Orientation continued with each of us doing 30 second presentations of who we are(pecha kuchas), and ended with a values workshop.  We had to independently, then in small groups, then in large groups, then as a team, discuss what our top values were for the trip.  There ended up being a lot of overlap with values like Support and Respect, and then some one-offs like Keepin It Real.  I went into this exercise with skepticism (you know, ice breakers have a bad rap) and ended it feeling inspired by the positive yet realistic view I shared with my colleagues.

These are the sort of people I wish I met years ago.  I’ve spent 29 years without knowing you and already in one week you’ve improved my perspective on life and tickled my funny bone while we headed to the L’Umbracle and danced under the stars until midnight…or 3am…or 6am.

WHERE HAVE YOU BEEN ALL MY LIFE?  Well, you’re here now.  Let’s do this thing.

PS if you want to see more pics, check out my instagram @apackedsuitcase_y

Honeymoon or Hell?

Spent some time reflecting on the way other people’s brains work today.  I’m having an incredibly easy time adjusting to the chaos this week, and I know that others are not.

It never entered my mind that I would not complete the 12 months of Remote Year.  Sure, I read a bit about leaving in the Terms and Conditions I had to agree to, but that was financial and seemed to make sense.  Unless something catastrophic happened to me or a family member, I would be in it to win it.  However, not everyone thinks like me.  Obviously.  Not everyone has had my experience of moving 5 times in 6 years, or living in NYC, or chugging wine from a bag in a frat basement.  My upbringing and experiences have crafted the personality and mindset I have today.  This personality may be ‘pain in the ass’ to some, but it’s all mine.  And I’m meeting people from all corners of the earth with vastly different backgrounds and ways of thinking, united by wanderlust.

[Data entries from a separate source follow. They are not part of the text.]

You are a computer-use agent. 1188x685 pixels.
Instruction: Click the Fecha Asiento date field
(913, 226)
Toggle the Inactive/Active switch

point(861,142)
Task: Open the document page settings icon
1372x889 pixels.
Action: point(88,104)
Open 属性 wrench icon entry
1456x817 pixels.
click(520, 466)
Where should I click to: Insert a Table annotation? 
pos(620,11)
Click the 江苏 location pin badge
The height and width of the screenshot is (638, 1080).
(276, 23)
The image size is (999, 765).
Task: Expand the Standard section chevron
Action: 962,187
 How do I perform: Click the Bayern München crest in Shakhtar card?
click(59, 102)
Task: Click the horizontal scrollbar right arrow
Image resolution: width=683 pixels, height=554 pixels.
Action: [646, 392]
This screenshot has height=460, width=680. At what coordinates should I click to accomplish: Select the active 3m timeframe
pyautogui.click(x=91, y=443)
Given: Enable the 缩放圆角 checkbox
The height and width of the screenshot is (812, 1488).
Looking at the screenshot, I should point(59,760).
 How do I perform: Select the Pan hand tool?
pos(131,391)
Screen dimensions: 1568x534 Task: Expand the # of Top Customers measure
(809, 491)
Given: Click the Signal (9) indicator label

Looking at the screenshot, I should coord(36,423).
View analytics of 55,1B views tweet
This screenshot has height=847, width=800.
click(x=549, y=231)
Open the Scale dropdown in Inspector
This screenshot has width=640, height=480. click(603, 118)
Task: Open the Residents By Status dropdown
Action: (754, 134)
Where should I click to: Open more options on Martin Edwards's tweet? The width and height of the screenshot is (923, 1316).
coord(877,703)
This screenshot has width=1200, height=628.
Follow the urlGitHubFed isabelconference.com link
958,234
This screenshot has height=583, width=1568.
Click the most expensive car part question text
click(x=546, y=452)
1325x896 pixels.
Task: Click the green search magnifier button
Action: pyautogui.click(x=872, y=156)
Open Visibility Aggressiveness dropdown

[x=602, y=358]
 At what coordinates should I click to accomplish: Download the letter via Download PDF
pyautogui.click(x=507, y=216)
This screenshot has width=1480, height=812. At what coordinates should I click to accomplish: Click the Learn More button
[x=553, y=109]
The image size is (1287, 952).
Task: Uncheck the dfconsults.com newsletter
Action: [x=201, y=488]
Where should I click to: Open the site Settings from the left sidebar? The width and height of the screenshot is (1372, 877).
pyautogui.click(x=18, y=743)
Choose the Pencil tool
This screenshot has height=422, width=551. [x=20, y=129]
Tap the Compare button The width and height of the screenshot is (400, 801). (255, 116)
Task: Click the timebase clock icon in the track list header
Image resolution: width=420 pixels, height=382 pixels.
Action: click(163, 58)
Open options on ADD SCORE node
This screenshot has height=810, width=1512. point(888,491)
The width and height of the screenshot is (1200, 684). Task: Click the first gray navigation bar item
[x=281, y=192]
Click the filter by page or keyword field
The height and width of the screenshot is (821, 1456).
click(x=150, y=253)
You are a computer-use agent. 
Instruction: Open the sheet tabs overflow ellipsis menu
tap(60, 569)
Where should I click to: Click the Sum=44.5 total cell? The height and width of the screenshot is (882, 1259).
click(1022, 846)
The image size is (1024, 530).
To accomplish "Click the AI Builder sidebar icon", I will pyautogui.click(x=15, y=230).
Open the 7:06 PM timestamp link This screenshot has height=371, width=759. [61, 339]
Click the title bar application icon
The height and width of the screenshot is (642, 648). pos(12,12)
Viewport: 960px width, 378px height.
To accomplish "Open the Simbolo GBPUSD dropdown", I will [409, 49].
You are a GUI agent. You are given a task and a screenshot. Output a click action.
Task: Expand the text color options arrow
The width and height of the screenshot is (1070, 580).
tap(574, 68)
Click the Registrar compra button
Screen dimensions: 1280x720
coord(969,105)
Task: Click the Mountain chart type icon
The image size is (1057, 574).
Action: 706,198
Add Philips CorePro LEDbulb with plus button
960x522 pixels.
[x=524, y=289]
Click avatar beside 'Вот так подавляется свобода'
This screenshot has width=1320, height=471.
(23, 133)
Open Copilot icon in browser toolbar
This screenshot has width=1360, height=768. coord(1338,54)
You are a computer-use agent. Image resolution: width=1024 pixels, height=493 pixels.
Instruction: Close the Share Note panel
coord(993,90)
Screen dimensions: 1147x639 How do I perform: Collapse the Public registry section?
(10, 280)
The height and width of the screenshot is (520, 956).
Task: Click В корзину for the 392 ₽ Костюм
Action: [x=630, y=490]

I would equate this to the realization in college that people actually flossed their teeth.  Yeah I knew I was supposed to and my parents and dentist would tell me, but I really didn’t know that people did it.  And then my college roommate was super into it(nerd), and I was shocked to learn that I should have been doing that all along.    It’s things that no one talks about but everyone seems to do (I floss now, by the way.  I know you were worried about my dental hygiene).

You don’t know what other people do when they’re alone.  You don’t know what they do when they’re not posting on social media.  And even then, it’s the shiny exciting bits to portray a happy existence.  I doubt I’ll be writing a blog post about the first time I cried from being homesick, or go into details about the inevitable food poisoning.  I’m not Instagramming sad faces of the isolation I might feel when I’m a 12 hour time difference from my family.  Just because you always hear about the good doesn’t mean there’s an absence of bad.

So I’m over here on my Remote Year honeymoon and others are experiencing a week from hell.  The key is going to be us.  The participants helping each other.  Going out for a beer to vent about work, shoving food down my throat when I’m cranky, or staying in watching Netflix to decompress.  This isn’t going to be great every minute, but it will be great.